Agama tidak untuk terus-menerus diperdebatkan, tetapi supaya dihayati secara laten. Penghayatan iman yang intim seperti ini yang akan mengantarkan para pemeluk agama kemudian bisa berdialog satu dengan lainnya.
Oleh
ASEP SALAHUDIN
·5 menit baca
Bertempat di Pesantren Al-Falah Cicalengka Bandung, pada 27 Agustus 2022, berlangsung Halaqah Fikih Peradaban yang diinisiasi Pengurus Besar Nahdlatul Ulama. Halaqah (halakah) direncakan diselenggarakan di 250 lokasi di pesantren-pesantren di Indonesia sebagai cara dalam menyambut 1 abad NU yang jatuh pada 2023 dalam hitungan Hijriah.

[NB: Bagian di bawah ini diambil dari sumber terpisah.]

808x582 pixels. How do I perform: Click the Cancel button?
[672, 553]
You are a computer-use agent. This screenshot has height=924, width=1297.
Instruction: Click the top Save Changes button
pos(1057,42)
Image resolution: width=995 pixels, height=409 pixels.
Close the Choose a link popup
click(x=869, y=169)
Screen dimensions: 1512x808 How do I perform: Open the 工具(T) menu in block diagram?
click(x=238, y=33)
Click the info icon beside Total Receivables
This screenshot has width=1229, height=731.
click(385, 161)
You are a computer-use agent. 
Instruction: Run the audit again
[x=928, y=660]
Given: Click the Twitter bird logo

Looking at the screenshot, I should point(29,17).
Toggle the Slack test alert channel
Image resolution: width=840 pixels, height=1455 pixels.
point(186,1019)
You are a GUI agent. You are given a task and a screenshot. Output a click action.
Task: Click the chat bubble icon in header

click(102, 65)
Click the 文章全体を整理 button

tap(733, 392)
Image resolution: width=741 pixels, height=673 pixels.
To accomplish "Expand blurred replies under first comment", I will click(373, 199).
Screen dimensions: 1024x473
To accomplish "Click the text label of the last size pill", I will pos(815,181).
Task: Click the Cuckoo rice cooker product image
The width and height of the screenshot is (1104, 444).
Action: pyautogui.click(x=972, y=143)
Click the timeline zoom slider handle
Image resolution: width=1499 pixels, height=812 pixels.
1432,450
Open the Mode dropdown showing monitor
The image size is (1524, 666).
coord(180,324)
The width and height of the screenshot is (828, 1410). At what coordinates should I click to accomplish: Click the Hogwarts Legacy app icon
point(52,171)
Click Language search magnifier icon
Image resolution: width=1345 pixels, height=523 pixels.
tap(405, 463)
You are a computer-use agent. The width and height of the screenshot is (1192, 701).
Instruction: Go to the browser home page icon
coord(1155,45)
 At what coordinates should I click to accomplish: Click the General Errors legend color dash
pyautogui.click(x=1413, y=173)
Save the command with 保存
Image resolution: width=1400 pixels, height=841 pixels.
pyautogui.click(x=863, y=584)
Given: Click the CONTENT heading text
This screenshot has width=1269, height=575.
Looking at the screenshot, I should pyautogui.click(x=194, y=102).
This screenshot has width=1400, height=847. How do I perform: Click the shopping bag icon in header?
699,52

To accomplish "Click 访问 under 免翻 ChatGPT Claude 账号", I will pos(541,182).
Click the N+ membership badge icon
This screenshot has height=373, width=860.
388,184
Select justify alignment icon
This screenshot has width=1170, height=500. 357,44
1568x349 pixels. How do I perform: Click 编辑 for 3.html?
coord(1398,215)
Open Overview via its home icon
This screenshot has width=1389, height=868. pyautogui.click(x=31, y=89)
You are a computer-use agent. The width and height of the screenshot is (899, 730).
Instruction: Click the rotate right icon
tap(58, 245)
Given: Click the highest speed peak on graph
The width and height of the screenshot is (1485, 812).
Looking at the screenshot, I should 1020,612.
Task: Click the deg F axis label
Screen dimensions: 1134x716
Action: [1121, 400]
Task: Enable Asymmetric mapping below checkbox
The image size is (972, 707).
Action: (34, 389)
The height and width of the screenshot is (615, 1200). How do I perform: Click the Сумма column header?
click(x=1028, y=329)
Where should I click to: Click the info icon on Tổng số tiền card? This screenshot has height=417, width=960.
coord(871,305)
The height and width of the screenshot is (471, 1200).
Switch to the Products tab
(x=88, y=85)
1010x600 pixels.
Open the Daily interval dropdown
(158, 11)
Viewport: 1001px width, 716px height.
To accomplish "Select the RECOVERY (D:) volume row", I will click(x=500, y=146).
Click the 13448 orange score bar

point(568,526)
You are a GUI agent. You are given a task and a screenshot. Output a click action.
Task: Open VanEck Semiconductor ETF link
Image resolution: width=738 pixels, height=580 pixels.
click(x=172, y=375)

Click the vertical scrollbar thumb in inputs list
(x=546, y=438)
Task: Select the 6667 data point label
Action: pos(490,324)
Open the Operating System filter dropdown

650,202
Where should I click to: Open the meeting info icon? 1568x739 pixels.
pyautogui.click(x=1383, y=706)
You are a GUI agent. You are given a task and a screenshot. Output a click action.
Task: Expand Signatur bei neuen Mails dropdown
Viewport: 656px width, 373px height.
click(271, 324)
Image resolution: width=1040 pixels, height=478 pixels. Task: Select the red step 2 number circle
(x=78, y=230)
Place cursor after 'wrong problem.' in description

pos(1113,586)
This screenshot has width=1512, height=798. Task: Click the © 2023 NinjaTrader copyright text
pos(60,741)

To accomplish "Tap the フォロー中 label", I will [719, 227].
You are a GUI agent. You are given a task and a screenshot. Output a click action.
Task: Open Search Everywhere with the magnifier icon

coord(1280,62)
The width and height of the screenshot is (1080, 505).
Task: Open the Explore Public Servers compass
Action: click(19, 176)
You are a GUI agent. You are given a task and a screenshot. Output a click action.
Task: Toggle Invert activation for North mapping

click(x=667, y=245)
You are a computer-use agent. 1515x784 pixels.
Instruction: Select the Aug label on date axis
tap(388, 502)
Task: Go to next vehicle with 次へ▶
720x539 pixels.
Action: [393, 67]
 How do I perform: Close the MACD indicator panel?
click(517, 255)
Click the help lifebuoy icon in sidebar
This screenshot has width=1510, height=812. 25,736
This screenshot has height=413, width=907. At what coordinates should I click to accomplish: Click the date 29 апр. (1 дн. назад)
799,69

Fikih peradaban (fiqh khadhari) sebagaimana ditegaskan Ketua Panitia KH Ulil Abshar Abdalla diandaikan menjadi jembatan untuk memastikan jawaban keislaman atas persoalan-persoalan kebangsaan yang belum sempat dipikirkan fuqaha (para ahli hukum Islam) pada abad pertengahan. Maka pada halakahtersebut diangkat tema seputar negara bangsa, kewargaan, hubungan mayoritas-minoritas, faham keagamaan dalam konteks keindonesiaan yang heterogen.
Dijadikannya fikih sebagai titik pijak tampaknya sangat beralasan mengingat fikih sampai hari ini masih menjadi arus utama dalam pikiran umat Islam. Di sisi lain fikih memiliki tingkat kelenturan dalam menjawab persoalan kekinian melalui pintu ijtihad (istinbath al-ahkam). Pada fikih pemahaman agama menjadi kontekstual.
Pada kesempatan halakah tersebut saya mendapatkan tugas membedah seputar tema ”Membangun Moderasi Beragama Melalui Rekontekstualisasi Fikih Mayoritas Minoritas”.
Tentu isu mayoritas-minoritas atau lebih umum lagi sentiman yang diacukan pada identitas keagamaan pada fikih klasik amat menonjol. Zaman skolastik wilayah kekuasaan dibedah beradasarkan agama. Dikenallah frasa Darul Islam dan Darul Harb dengan segala konsekuensi hukum di belakangnya.
Era kini, ketika negara bangsa (nation state) telah mengambil alih sistem khilafah dan menggeser daulah, pemahaman fikih seperti itu bukan hanya harus direvitalisasi, melainkan juga mesti dilucuti. Kita dituntut memiliki kesanggupan membangun paradigma baru fikih yang berorientasi pada upaya penciptaan relasi kemanusiaan yang setara, egalitar, dan berkeadilan. Fikih nondiskriminatif.
Kita dituntut memiliki kesanggupan membangun paradigma baru fikih yang berorientasi pada upaya penciptaan relasi kemanusiaan yang setara, egalitar, dan berkeadilan.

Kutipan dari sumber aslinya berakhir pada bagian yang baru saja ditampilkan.